We’ve gone through many iterations of defense combos on the blue line in the first half of the season. The only fact we have come across in those 42 games is that the Blueshirts are going to stick with their current crop, and not call up any prospects to potentially be an upgrade (barring injury). So we are left with one option: Find the most effective pairs, and stick with them.
What this graphic above from hockeyviz.com shows us is how the defense pairings are fairing. Considering how bad the Rangers are at both generating shots and limiting shots against, the chart itself doesn’t really look so good. That shouldn’t surprise anyone, the Rangers are a known entity right now. Score a lot and hope Hank makes the save.
So when it comes to defense pairings, it’s more about limiting damage than it is finding something that truly works. I think we’ve been able to establish that nothing works. Luckily we can use the above, and there are actually three pairings that are on the right side of the “good” measurement.
At the bottom of the graph are the numbers, and those are actually the only three pairings that have a positive shot differential at 5v5. Now all three have extremely small sample sizes, but since they are positive through more than a few games, it can’t hurt to try them out again, to see if it truly worked, right?
There are two concerns though.

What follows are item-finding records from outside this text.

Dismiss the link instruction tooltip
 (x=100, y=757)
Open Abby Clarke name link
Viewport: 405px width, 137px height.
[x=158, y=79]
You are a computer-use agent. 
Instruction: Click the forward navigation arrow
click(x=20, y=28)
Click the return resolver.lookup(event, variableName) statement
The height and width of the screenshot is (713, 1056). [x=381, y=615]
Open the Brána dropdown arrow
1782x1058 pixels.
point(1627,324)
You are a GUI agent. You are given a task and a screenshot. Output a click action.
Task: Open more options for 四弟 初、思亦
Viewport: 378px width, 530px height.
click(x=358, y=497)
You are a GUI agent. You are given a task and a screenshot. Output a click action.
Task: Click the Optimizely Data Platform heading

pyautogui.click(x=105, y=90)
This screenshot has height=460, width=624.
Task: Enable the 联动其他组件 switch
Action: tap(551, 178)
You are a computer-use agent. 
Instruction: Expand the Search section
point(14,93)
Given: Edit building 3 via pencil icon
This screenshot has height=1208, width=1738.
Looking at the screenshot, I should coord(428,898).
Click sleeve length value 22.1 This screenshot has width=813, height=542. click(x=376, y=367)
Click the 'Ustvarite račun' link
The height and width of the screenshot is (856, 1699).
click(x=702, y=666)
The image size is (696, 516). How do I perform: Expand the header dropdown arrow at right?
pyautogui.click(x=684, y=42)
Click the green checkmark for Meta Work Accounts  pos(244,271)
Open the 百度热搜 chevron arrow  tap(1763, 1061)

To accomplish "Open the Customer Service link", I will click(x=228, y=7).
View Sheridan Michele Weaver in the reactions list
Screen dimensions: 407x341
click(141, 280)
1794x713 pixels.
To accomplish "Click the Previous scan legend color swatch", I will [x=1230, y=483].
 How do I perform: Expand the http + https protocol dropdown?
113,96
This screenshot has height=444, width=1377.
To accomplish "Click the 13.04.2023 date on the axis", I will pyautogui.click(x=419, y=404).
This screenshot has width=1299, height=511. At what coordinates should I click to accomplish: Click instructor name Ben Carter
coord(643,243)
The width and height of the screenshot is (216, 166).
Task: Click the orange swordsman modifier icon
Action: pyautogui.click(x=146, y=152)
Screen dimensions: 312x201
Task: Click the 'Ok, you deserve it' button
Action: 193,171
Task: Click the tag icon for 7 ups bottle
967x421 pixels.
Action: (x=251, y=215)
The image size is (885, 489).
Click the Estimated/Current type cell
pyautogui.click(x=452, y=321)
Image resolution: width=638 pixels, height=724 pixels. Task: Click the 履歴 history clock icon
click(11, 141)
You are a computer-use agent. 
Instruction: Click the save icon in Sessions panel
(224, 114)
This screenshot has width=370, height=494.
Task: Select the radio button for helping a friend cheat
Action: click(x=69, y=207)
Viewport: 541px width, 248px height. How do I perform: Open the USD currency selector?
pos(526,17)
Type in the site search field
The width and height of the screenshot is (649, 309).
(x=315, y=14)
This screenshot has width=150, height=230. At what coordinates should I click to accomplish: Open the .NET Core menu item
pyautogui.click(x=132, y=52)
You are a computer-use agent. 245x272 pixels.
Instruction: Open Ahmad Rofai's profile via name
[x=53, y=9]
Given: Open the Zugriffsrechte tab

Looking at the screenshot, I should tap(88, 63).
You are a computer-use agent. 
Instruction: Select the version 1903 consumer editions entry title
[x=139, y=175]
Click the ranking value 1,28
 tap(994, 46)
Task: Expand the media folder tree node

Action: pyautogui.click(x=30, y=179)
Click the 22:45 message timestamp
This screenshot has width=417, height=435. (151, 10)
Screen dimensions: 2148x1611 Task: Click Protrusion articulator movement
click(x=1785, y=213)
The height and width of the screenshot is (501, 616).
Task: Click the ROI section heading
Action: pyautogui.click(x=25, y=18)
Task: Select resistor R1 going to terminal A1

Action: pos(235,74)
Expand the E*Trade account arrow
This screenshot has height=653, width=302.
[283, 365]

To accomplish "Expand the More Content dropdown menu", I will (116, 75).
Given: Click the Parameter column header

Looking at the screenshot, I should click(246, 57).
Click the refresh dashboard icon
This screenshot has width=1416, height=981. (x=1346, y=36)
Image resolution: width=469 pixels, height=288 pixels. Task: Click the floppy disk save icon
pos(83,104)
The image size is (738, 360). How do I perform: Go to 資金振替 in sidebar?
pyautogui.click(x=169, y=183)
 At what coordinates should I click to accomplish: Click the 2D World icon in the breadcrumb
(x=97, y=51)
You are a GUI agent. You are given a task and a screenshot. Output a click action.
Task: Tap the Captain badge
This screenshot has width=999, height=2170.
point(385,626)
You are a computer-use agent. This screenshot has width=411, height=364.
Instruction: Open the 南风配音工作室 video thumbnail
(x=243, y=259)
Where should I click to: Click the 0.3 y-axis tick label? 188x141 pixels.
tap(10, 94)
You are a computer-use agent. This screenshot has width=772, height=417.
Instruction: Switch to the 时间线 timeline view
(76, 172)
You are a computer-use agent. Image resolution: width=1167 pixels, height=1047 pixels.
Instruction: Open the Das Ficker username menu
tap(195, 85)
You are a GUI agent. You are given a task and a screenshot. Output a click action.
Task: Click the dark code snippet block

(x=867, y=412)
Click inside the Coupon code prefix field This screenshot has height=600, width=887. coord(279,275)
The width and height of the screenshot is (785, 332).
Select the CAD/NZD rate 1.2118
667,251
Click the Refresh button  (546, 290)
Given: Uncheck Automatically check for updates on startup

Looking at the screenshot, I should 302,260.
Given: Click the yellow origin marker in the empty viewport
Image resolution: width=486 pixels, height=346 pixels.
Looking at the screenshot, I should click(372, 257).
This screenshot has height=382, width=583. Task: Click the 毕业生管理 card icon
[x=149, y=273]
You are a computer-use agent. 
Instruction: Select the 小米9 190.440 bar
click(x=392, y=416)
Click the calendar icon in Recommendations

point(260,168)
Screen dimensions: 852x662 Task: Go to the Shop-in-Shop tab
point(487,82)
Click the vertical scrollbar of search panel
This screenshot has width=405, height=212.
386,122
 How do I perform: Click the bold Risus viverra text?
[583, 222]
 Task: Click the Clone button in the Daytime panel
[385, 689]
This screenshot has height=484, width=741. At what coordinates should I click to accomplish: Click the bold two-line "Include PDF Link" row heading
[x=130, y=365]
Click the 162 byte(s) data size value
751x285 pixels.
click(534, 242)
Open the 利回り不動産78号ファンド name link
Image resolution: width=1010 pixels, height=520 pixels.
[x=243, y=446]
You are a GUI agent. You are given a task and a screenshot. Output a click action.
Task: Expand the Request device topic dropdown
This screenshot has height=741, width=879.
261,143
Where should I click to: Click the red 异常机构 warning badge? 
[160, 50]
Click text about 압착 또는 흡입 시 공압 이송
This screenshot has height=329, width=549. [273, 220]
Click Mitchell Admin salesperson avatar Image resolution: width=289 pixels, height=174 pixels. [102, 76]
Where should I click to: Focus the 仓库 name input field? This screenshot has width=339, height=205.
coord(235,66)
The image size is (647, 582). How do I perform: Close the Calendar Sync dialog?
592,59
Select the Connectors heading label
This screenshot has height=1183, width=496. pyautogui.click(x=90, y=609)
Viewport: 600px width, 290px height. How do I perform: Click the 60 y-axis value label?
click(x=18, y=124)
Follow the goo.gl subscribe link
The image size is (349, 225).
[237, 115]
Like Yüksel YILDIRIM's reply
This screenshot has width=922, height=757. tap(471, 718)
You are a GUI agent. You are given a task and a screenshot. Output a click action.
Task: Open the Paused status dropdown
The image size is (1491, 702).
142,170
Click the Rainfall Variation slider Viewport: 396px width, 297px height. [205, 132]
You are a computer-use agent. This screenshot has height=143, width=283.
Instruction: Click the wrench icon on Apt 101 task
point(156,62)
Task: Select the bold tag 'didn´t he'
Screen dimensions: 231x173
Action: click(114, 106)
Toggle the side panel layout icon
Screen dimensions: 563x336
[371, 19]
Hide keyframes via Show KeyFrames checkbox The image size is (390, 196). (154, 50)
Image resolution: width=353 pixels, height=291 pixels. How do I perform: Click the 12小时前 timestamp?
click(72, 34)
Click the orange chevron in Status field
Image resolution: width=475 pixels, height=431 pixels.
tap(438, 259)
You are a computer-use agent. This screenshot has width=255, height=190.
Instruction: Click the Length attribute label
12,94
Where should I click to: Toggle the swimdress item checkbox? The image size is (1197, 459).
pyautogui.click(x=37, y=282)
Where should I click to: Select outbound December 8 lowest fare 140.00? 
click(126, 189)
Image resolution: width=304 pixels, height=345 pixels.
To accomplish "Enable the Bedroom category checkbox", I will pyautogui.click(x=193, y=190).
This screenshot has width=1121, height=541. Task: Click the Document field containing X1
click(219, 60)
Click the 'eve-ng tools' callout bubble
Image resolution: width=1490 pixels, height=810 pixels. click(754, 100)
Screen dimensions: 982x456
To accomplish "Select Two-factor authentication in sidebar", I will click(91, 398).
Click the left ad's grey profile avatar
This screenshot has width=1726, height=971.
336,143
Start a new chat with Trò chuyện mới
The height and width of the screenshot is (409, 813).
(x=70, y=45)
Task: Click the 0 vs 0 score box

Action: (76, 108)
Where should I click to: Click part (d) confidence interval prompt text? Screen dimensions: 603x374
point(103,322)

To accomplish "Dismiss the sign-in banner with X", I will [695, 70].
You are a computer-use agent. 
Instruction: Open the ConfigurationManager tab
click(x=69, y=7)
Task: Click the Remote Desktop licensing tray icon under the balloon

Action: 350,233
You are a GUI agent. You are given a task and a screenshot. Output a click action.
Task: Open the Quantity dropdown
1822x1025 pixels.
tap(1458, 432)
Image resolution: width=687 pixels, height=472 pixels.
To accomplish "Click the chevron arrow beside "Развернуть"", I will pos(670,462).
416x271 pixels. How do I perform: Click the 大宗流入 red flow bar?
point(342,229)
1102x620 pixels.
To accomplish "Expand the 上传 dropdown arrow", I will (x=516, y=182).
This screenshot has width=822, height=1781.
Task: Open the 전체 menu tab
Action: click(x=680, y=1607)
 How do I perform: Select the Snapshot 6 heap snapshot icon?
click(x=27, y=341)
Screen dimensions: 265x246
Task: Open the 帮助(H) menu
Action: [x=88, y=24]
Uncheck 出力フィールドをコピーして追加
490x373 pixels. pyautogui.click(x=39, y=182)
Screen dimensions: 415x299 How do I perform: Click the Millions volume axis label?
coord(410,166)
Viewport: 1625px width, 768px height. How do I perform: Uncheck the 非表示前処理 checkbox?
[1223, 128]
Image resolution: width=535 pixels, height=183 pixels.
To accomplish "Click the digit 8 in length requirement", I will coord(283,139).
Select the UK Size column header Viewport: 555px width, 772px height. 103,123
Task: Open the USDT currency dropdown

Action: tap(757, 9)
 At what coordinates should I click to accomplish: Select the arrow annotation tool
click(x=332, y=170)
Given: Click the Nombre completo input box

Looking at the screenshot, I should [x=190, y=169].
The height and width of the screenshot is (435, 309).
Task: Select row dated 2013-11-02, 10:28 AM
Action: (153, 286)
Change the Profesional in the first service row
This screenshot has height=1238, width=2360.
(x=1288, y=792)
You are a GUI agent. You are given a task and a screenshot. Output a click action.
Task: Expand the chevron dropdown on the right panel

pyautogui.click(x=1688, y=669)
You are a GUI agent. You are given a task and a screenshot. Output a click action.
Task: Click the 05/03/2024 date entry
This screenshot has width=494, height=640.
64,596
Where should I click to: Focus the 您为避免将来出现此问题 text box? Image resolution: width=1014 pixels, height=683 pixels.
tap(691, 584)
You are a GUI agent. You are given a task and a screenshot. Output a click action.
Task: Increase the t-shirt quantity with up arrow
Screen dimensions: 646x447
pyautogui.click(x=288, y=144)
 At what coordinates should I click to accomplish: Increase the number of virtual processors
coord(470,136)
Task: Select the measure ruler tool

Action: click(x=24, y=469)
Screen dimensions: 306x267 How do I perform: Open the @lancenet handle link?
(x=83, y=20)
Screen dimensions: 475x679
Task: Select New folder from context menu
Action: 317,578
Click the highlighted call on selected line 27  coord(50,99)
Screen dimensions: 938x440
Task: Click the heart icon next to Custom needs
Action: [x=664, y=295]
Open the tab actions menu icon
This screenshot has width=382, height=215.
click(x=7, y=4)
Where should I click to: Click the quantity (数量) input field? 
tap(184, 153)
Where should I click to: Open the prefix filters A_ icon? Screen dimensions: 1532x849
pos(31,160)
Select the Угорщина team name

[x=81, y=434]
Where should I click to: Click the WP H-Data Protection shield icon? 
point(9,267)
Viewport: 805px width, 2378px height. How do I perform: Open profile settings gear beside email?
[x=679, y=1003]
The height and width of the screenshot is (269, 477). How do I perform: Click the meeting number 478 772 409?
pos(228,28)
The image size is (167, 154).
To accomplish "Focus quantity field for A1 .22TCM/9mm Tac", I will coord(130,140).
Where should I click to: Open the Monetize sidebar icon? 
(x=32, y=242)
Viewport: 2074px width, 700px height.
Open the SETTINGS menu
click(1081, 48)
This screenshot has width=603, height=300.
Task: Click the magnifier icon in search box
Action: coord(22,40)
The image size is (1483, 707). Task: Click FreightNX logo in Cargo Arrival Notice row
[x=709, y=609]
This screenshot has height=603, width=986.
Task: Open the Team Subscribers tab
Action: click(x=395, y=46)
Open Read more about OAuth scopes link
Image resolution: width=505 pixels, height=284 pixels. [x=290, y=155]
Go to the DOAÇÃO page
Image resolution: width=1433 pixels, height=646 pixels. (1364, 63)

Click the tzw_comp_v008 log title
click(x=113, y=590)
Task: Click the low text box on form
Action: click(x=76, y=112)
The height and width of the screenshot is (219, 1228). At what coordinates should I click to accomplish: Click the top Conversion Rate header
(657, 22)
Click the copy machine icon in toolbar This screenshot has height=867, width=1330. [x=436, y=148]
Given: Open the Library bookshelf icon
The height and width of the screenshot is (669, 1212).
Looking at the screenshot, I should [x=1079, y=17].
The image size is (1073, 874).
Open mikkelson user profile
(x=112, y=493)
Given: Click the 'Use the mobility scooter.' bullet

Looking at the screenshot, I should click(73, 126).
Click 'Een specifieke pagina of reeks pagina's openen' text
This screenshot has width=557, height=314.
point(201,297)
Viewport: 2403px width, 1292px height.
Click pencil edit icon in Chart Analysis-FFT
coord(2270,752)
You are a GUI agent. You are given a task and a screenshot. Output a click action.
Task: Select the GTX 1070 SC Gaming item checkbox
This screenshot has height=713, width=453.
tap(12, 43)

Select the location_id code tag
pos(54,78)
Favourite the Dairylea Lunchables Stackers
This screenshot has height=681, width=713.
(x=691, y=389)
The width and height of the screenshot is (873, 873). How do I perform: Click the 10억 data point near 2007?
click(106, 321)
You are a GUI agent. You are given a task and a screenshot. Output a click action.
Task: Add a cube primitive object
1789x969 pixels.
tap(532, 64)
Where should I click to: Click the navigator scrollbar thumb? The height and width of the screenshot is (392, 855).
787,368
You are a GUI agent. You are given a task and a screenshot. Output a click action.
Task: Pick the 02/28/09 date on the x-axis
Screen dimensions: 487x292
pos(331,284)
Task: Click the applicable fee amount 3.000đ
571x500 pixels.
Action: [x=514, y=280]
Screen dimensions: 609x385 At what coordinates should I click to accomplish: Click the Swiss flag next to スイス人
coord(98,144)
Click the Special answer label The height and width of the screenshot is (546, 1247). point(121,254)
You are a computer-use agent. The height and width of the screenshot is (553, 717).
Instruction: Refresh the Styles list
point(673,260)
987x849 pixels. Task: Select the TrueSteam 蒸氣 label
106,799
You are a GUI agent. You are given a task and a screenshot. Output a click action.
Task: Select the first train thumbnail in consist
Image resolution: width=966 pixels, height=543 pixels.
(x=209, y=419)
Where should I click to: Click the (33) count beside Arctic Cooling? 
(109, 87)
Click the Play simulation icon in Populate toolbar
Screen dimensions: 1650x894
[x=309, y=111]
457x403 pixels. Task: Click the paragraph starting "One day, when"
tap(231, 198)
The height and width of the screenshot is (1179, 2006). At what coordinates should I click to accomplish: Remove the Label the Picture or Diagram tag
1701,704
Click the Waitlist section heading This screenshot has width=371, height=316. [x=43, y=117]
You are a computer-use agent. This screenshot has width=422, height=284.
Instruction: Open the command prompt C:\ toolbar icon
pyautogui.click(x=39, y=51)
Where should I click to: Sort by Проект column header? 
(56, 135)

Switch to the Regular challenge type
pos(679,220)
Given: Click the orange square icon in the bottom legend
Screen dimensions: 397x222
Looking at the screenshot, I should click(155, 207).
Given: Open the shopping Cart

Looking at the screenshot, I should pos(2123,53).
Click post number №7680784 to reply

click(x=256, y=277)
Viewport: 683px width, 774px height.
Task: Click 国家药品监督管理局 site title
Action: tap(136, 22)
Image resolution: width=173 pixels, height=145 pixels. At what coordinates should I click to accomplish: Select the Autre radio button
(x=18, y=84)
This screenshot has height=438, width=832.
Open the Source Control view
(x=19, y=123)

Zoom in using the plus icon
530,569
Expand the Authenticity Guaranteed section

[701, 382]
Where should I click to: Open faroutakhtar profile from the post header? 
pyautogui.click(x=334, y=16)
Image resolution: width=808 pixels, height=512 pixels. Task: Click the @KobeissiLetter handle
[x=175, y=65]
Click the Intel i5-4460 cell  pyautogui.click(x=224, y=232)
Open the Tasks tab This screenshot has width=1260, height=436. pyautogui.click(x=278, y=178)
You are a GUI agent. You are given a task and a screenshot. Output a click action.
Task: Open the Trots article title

The first is Staal on the right side, which may actually work considering it’s his left eye that is wonky. The second is Holden-Smith, as Smith is struggling and Holden has made an epic tumble back to Earth after his solid start. But given the unfortunate reality of the defense group, it is what it is at this point.
There is no perfect solution to the Rangers’ defensive woes. At this point, we’ve seen just about every strategy –save one– exercised, and to no avail. I’d love to see Neal Pionk get a shot, or Tony DeAngelo. Perhaps their time is next year. Either way, the Blueshirts need to minimize the risk of their porous defense if they want to stay relevant this season.